The Justice-in-Education Initiative is a collaboration between the Heyman Center for the Humanities and the Center for Justice at Columbia University, along with the Media and Idea Lab of the Center for the Study of Ethnicity and Race, to provide educational opportunities to incarcerated and formerly incarcerated persons and to integrate further the study of justice into the Columbia University curriculum.
Although, the United States comprises only five percent of the world’s population, we have more than twenty-five percent of the world’s prisoners. Columbia University sits at the heart of our current mass incarceration crisis. According to the Justice Atlas of Sentencing and Corrections, more than 50% of all incarcerated Manhattanites call Harlem home. Yet statistical evidence overwhelmingly confirms that a college education reduces recidivism, increases employment opportunities, and strengthens communities. The Justice-in-Education Initiative seeks to provide greater educational opportunities to those who are or have been incarcerated, as well as to enrich the academic life of faculty and students wishing to engage in issues of contemporary justice.
For more information about programs, events, and people, see the Justice-in-Education website.
The Justice-in-Education Initiative aims to do the following:
Aim 1 is to offer courses, taught by Columbia instructors, in local prisons and to provide those who have come home from prison with the opportunity to continue their education at Columbia and its partner institutions, drawing on the support of community organizations.
The Justice-in-Education Initiative offers courses, taught by Columbia instructors, in local prisons and provides those who have come home from prison with the opportunity to continue their education at Columbia and its partner institutions. For formerly incarcerated persons and court-involved youth, Justice-in-Education provides a skills-intensive humanities course offered through Columbia's Department of English and Comparative Literature and conducted on Columbia's Morningside Campus.
Aim 2 is to provide opportunities for jailed youth to reengage with education.

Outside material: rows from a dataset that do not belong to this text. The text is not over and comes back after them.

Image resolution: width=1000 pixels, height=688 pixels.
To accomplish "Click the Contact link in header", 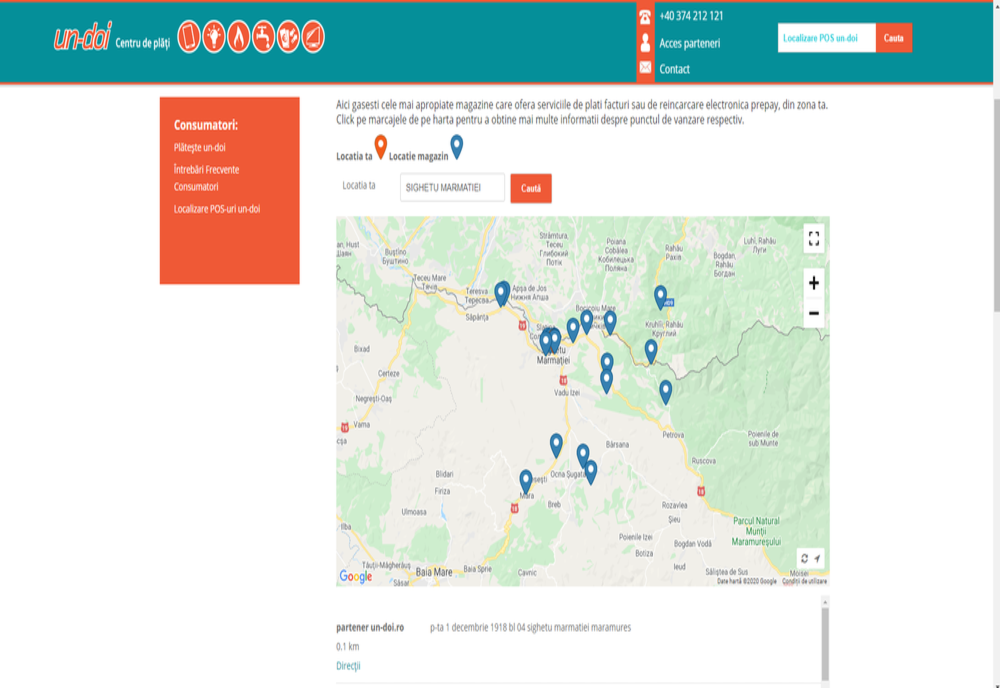I will [674, 69].
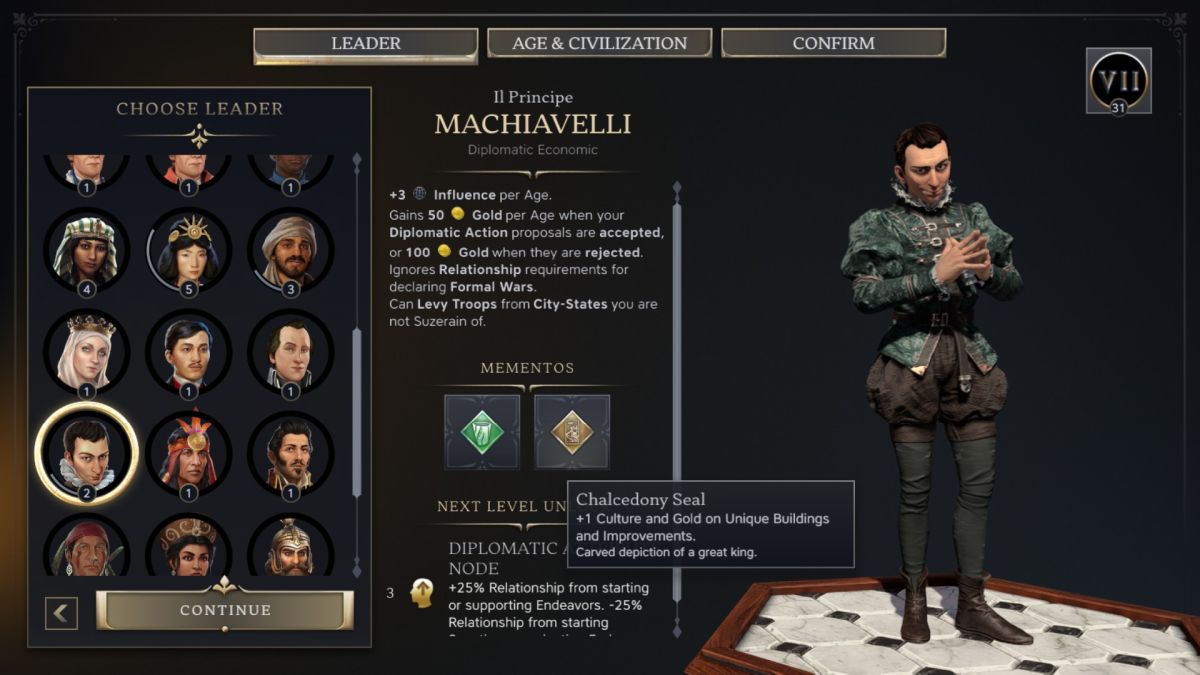This screenshot has width=1200, height=675.
Task: Select the Chalcedony Seal memento slot
Action: point(572,432)
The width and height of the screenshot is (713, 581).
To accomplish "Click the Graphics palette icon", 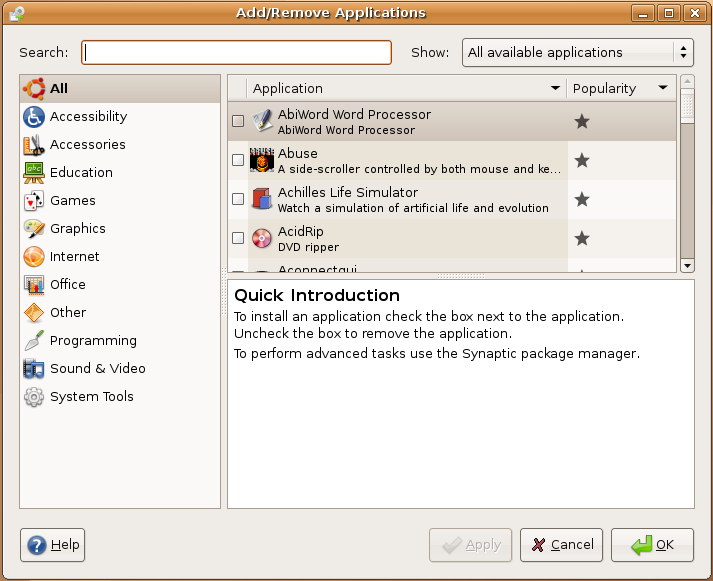I will [x=33, y=229].
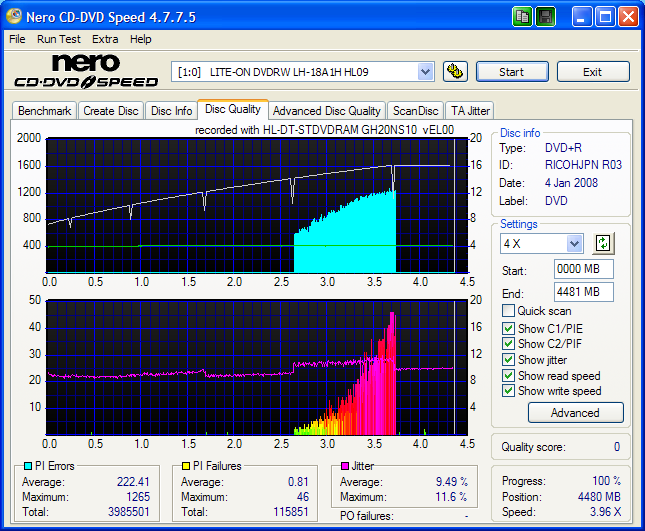This screenshot has width=645, height=531.
Task: Open the Run Test menu
Action: [58, 39]
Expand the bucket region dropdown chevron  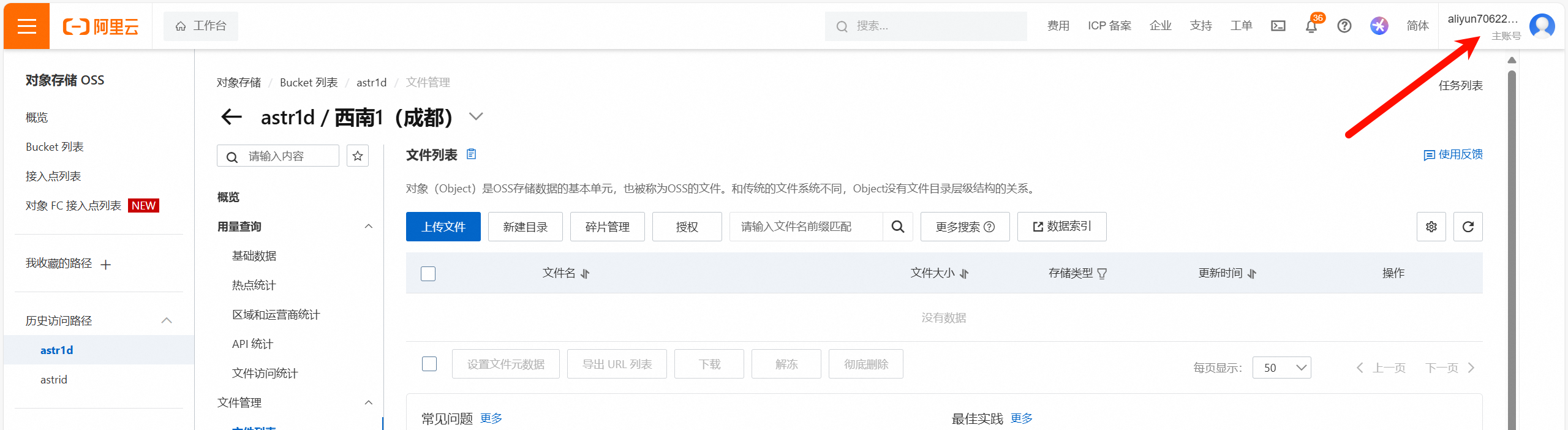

In Rikers Island jail, where the average stay is around three months, Columbia faculty and students are offering college-oriented educational programming to youth and young adults ages 16 to 24 years. These programs – that take the form of mini-courses on topics including hip hop/beat making, computer coding, and developing a business plan – are designed to reengage young people who are incarcerated.
Aim 3 is to develop strong curricular support for the effective engagement of Columbia faculty and students in prison and jail education.
The Justice-in-Education Initiative provides Columbia students and faculty with an interdisciplinary framework for understanding criminal justice issues by supporting the development of new course offerings within the undergraduate curriculum that engage contemporary issues of justice. It also supports the development of a new website, designed in conjunction with Core preceptors and students, that would support discussion of contemporary justice issues.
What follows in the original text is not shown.